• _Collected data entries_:

__________

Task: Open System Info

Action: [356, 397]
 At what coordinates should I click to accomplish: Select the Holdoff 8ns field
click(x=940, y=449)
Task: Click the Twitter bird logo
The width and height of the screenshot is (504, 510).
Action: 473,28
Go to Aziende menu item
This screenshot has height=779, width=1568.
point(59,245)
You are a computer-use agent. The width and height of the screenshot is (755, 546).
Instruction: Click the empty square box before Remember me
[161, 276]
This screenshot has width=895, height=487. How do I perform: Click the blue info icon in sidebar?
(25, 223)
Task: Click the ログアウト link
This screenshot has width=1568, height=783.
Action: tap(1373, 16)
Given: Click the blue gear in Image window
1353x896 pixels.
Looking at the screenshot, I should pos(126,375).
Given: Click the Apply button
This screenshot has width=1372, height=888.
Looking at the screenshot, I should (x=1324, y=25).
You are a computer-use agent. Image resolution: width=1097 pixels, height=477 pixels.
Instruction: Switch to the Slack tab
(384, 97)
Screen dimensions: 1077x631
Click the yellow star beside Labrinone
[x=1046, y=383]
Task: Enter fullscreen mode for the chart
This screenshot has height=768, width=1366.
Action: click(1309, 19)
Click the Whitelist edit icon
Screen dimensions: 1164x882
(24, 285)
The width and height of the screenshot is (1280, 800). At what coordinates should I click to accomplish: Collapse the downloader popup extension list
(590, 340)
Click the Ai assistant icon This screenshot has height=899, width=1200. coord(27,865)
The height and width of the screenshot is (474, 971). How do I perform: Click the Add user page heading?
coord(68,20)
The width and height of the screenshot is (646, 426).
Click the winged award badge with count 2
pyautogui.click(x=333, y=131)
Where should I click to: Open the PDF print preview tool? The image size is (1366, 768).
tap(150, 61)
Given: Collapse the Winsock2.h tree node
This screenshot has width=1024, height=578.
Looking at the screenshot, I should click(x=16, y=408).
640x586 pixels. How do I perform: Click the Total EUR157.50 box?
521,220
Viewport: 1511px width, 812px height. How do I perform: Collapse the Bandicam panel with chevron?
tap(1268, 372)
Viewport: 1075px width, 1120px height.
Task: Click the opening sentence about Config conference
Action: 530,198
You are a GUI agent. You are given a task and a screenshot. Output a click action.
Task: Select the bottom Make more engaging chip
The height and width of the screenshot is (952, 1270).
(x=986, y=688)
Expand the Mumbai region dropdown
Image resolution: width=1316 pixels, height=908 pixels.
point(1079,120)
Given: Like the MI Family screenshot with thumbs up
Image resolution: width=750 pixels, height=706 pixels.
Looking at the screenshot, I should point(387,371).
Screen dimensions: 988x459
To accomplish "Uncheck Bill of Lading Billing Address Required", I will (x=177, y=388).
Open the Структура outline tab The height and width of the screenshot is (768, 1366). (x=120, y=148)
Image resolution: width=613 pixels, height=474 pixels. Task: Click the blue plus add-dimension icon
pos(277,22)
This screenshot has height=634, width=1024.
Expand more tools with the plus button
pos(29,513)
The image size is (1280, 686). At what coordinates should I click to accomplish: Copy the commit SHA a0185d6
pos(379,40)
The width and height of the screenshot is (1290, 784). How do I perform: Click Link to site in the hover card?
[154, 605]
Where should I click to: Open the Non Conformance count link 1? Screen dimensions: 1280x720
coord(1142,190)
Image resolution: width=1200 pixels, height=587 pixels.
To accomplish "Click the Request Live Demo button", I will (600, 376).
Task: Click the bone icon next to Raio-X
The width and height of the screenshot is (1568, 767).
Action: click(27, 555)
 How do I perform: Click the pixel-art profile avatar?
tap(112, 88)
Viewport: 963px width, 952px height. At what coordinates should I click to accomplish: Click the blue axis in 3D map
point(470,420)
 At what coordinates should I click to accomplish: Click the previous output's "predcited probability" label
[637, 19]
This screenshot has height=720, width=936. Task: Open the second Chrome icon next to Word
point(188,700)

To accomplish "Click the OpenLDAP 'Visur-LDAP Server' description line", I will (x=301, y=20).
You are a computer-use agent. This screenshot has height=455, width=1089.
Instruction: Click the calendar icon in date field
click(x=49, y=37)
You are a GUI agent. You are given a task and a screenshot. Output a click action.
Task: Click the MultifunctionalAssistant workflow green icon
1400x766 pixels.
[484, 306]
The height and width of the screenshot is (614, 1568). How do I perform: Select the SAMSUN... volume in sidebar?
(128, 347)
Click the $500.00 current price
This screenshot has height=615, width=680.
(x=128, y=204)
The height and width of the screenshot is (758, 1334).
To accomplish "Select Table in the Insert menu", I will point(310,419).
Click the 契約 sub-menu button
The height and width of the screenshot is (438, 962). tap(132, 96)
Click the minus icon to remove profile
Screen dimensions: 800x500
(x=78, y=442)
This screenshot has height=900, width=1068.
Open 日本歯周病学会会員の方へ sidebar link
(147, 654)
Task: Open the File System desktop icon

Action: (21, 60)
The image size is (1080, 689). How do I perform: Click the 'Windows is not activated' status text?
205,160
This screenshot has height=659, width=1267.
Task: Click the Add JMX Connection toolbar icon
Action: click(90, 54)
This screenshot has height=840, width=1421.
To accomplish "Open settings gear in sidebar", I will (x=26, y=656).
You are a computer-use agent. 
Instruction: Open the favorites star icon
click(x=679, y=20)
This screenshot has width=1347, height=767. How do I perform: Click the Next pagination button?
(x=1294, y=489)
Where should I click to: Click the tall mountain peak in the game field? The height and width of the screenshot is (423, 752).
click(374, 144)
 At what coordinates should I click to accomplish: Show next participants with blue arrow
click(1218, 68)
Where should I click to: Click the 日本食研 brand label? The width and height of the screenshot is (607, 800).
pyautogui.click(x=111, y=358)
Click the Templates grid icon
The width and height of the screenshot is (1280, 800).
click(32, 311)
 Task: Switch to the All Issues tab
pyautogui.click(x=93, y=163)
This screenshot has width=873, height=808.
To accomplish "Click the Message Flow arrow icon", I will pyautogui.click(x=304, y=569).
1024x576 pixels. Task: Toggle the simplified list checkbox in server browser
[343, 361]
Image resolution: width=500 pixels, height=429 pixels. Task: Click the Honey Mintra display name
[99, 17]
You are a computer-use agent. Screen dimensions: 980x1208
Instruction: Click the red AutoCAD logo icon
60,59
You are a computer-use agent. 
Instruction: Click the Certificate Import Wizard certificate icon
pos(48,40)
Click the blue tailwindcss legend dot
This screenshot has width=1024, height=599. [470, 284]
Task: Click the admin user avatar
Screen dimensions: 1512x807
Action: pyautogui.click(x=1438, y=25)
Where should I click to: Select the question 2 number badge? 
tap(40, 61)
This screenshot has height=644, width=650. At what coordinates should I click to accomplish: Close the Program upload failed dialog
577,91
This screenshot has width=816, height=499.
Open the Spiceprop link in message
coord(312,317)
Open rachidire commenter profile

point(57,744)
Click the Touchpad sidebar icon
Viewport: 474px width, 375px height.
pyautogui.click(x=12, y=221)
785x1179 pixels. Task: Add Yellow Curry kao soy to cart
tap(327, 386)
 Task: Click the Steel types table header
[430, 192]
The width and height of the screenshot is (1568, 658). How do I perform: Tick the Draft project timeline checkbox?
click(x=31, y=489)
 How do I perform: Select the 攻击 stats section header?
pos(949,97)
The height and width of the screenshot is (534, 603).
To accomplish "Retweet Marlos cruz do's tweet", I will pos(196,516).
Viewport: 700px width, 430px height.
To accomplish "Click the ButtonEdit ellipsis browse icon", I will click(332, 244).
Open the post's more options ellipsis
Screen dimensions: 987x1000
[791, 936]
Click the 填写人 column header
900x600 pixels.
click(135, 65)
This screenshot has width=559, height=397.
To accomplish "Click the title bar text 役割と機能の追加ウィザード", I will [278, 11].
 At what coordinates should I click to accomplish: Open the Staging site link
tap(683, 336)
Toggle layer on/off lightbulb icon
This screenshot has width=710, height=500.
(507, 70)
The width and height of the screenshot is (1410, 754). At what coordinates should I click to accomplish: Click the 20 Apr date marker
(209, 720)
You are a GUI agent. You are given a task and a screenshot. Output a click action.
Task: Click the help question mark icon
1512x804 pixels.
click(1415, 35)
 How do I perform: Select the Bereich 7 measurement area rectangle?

__________

• _Task requirements_:
Find the word "gear" in the data and show each line that holds it.

• _Exercise result_:
Given: Click the blue gear in Image window
To accomplish "Open settings gear in sidebar", I will (x=26, y=656).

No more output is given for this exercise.